Required action: The records are to be copied from the line that contains "Task: Open the Google apps grid" through their last line, word for word, with every picture left out.
Supplied records below:
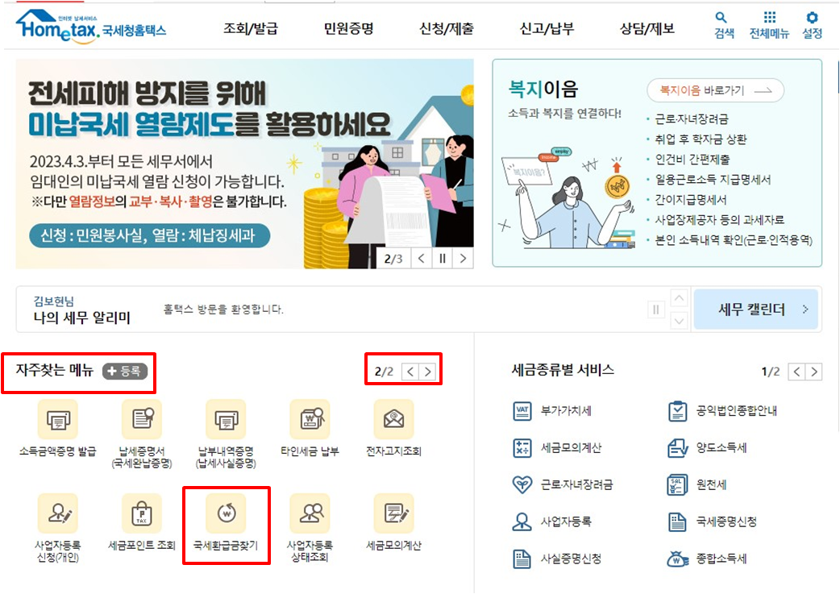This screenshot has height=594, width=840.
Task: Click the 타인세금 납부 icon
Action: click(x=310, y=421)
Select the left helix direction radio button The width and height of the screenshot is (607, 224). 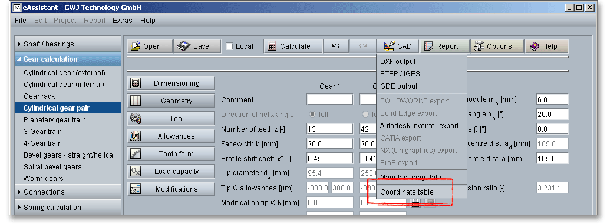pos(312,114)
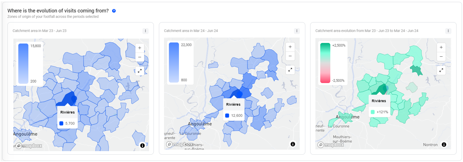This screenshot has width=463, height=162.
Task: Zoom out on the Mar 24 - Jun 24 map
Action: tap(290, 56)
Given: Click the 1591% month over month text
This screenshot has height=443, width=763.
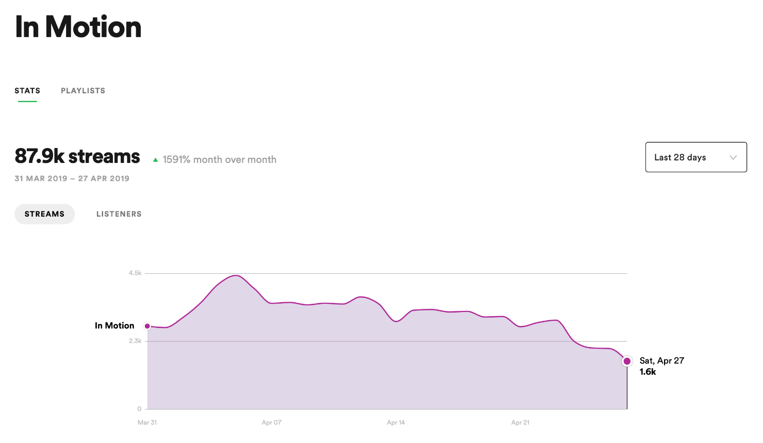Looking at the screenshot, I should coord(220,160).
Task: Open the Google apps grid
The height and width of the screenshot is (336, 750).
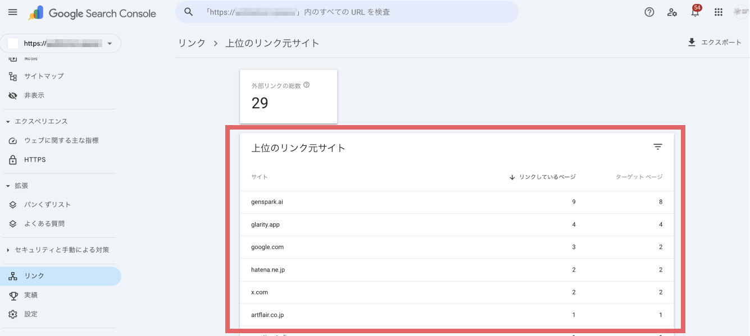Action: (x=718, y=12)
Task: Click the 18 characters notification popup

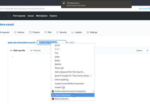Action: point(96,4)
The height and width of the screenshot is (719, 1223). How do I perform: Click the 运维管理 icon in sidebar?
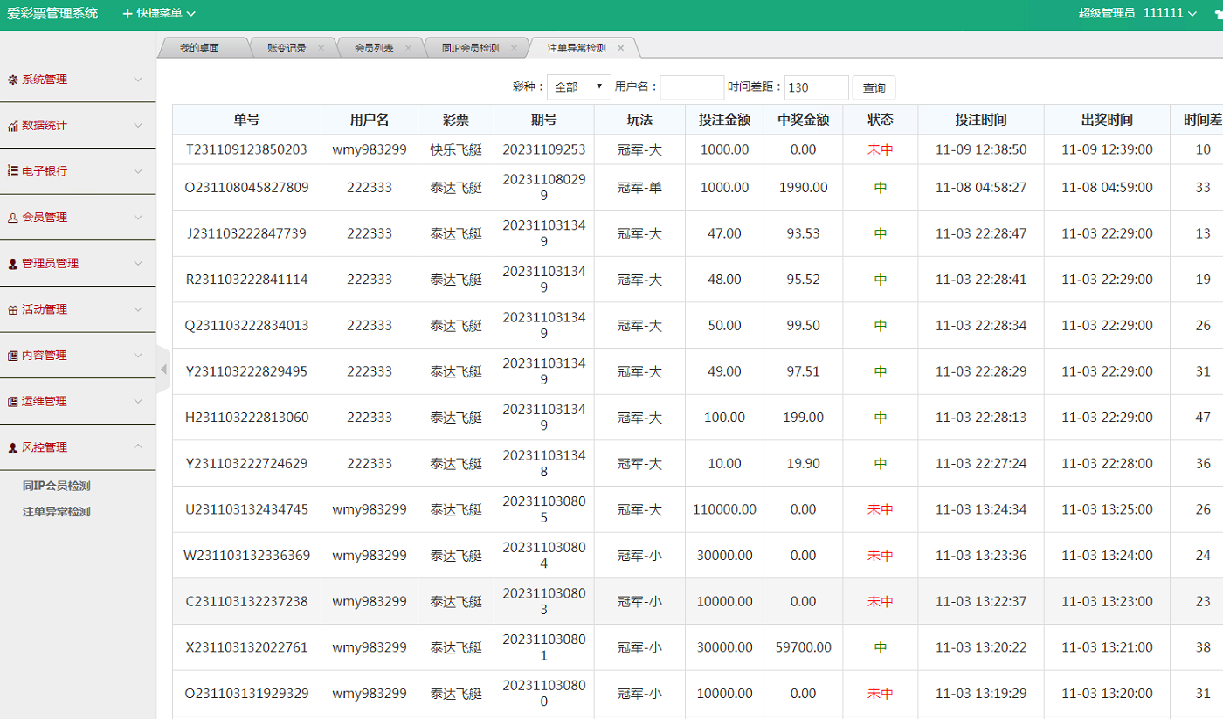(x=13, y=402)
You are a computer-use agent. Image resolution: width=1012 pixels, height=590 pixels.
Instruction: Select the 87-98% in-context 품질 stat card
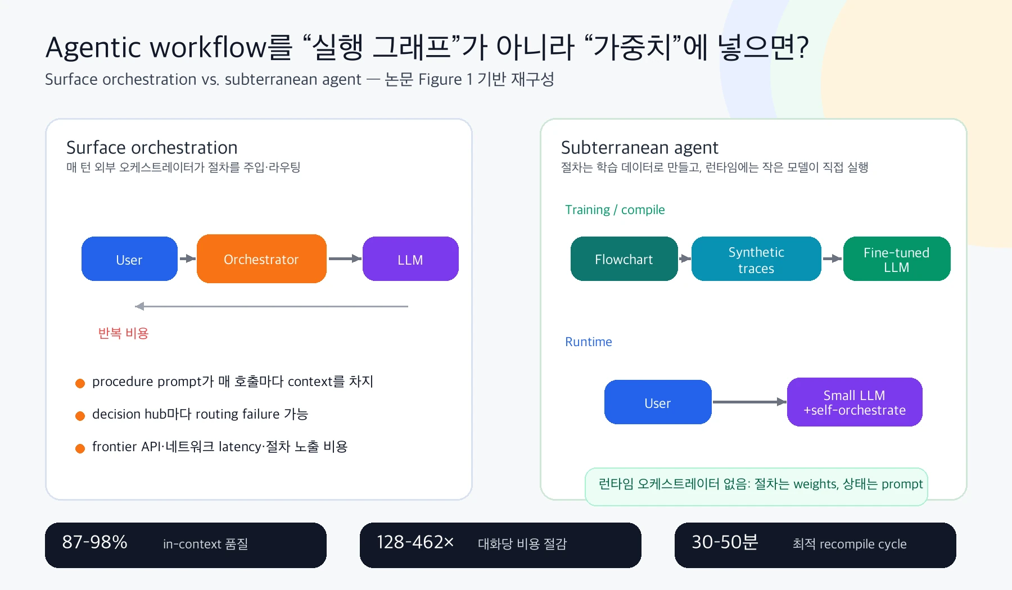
End of Supplied records.
Task response:
Task: Open the Google apps grid
The height and width of the screenshot is (336, 750).
Action: (x=718, y=12)
Task: Click the 18 characters notification popup

Action: point(96,4)
The height and width of the screenshot is (719, 1223). How do I perform: Click the 运维管理 icon in sidebar?
(x=13, y=402)
You are a computer-use agent. Image resolution: width=1012 pixels, height=590 pixels.
Instruction: Select the 87-98% in-context 품질 stat card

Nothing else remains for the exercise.